-- GIVEN ENTRIES follows --
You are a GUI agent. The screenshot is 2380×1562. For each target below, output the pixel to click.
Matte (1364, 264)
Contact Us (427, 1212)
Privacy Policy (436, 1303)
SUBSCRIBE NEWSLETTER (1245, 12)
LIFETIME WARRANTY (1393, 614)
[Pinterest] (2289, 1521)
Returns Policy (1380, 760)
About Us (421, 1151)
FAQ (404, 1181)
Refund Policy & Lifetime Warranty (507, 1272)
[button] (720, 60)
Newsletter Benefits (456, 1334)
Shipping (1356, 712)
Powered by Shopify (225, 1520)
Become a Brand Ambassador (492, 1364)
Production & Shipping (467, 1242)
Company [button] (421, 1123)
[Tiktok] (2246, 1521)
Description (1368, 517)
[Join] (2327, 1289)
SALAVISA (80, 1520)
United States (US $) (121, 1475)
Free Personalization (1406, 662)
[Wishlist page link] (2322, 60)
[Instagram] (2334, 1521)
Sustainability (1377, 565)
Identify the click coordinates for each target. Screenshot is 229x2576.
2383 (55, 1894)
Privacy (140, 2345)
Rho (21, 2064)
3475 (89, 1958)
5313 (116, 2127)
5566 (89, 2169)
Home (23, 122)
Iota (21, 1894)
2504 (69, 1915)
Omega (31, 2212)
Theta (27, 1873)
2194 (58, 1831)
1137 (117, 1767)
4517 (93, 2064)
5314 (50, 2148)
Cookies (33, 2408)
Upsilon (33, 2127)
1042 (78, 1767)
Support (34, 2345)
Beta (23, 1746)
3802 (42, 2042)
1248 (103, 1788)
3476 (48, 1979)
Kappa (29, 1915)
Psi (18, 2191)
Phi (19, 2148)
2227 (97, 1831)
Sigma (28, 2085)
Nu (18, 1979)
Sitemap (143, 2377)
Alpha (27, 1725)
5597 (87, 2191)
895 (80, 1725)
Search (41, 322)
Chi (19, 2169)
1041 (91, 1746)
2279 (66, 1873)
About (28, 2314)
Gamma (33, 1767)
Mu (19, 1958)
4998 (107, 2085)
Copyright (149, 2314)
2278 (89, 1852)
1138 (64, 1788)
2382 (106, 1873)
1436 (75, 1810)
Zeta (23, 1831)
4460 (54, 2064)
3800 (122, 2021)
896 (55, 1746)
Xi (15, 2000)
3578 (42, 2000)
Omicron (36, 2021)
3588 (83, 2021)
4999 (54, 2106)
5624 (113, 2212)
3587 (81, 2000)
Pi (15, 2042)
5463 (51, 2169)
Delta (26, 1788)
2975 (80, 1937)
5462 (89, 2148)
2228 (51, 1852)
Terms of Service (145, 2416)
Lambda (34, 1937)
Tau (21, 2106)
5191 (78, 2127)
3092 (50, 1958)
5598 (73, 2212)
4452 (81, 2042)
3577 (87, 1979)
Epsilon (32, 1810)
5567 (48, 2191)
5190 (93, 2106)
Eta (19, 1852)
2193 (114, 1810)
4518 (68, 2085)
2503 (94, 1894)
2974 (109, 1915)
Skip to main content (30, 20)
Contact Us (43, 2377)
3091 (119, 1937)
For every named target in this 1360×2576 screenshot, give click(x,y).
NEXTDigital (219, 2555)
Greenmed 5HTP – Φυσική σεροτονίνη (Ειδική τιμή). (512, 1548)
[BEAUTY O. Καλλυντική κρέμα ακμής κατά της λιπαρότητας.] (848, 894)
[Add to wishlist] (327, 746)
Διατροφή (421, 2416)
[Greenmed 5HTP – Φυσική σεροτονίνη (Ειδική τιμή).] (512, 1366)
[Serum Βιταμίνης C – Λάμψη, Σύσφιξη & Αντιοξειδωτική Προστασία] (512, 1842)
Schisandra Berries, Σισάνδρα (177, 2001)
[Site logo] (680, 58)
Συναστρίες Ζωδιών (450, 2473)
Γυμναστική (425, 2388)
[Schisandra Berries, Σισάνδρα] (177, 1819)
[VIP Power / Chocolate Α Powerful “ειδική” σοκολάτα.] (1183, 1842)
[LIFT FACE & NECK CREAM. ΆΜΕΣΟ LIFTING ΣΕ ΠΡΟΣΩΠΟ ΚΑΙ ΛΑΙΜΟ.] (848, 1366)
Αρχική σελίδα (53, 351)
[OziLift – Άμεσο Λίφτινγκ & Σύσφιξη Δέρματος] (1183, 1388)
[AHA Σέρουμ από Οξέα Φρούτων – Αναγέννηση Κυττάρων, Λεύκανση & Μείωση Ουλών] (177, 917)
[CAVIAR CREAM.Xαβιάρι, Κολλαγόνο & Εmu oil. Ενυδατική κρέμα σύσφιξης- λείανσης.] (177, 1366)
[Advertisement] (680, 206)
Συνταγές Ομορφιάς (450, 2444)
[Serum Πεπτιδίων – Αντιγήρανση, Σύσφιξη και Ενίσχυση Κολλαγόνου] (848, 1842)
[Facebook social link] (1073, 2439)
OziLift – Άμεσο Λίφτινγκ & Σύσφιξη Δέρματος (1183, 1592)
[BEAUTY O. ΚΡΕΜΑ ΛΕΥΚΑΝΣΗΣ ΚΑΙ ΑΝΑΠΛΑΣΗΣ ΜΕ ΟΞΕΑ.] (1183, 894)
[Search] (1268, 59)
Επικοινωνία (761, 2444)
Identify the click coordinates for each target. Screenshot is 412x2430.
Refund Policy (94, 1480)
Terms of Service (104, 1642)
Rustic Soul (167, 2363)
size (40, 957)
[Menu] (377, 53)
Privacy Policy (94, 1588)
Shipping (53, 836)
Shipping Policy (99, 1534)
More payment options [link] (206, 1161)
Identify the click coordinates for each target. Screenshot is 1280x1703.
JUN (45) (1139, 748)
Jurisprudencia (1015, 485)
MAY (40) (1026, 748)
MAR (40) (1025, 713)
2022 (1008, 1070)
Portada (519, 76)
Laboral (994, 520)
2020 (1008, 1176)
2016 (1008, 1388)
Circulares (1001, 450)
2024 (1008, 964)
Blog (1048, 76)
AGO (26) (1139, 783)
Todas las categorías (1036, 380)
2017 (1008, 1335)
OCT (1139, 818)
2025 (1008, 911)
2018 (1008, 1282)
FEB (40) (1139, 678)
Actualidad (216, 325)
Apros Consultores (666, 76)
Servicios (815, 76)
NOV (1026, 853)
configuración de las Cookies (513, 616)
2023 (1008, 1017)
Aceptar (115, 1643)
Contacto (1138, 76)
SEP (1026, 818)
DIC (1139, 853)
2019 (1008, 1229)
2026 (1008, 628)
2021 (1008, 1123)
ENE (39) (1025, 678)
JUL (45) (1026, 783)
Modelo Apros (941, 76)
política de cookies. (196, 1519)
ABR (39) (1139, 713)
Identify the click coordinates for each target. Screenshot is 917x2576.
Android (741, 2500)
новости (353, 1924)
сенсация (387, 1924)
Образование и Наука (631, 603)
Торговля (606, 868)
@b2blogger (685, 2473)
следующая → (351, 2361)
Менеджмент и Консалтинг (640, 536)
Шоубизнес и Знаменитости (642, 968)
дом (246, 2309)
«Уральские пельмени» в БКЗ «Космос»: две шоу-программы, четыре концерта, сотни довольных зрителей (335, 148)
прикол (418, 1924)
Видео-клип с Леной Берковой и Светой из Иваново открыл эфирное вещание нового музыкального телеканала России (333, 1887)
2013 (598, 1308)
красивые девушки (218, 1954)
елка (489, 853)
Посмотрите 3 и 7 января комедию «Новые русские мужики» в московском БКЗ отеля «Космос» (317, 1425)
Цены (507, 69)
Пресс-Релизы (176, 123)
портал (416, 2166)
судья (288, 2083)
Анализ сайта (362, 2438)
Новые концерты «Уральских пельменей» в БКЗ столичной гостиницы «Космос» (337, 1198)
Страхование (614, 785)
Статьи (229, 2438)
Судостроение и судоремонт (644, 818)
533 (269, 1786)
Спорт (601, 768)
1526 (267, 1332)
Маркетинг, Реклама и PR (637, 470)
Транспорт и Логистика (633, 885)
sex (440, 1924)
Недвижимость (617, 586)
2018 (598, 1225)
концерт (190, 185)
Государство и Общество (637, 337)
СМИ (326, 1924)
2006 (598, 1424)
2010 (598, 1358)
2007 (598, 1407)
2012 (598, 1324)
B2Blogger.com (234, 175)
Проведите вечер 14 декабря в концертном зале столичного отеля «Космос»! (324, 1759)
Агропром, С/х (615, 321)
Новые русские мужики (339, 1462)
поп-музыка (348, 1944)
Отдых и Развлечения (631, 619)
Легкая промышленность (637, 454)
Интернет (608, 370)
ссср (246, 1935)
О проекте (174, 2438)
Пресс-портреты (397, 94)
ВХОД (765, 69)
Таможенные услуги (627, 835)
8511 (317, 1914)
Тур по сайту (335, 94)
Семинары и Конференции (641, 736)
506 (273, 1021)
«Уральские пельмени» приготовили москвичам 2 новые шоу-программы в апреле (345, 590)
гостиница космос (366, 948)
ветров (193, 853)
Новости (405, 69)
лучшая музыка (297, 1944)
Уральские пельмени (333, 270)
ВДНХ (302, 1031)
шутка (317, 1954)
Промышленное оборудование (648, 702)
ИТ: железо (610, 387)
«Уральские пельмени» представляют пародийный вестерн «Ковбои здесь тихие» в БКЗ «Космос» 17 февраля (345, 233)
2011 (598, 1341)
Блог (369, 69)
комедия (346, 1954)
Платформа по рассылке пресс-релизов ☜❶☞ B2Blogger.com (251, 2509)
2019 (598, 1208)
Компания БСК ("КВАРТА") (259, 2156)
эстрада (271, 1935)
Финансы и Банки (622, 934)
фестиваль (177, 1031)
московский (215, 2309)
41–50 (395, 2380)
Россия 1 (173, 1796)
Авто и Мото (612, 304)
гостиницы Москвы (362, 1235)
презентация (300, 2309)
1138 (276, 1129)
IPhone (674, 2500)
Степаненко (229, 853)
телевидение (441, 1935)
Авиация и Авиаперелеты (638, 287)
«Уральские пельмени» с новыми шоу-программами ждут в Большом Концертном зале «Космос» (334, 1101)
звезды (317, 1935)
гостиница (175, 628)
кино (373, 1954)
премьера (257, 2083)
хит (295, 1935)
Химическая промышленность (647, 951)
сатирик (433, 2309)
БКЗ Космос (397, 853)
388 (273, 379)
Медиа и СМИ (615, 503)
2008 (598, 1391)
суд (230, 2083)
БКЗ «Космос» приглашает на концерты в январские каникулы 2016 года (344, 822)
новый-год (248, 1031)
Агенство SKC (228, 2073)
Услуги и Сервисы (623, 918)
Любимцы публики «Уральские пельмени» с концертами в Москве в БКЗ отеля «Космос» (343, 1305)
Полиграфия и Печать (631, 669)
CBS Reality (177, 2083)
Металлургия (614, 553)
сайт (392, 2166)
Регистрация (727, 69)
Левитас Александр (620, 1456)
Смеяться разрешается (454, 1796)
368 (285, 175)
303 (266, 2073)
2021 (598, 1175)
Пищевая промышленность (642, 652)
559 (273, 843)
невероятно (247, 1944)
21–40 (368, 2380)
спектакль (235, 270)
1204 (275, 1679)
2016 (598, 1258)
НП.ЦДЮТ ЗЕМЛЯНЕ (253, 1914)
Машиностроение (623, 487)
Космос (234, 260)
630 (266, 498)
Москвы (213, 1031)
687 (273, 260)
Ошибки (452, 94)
-- GIVEN ENTRIES concluded --
Show the lines from the data above that contain the string "пельмени".

RESPONSE BELOW:
«Уральские пельмени» в БКЗ «Космос»: две шоу-программы, четыре концерта, сотни довольных зрителей (335, 148)
«Уральские пельмени» приготовили москвичам 2 новые шоу-программы в апреле (345, 590)
Уральские пельмени (333, 270)
«Уральские пельмени» представляют пародийный вестерн «Ковбои здесь тихие» в БКЗ «Космос» 17 февраля (345, 233)
«Уральские пельмени» с новыми шоу-программами ждут в Большом Концертном зале «Космос» (334, 1101)
Любимцы публики «Уральские пельмени» с концертами в Москве в БКЗ отеля «Космос» (343, 1305)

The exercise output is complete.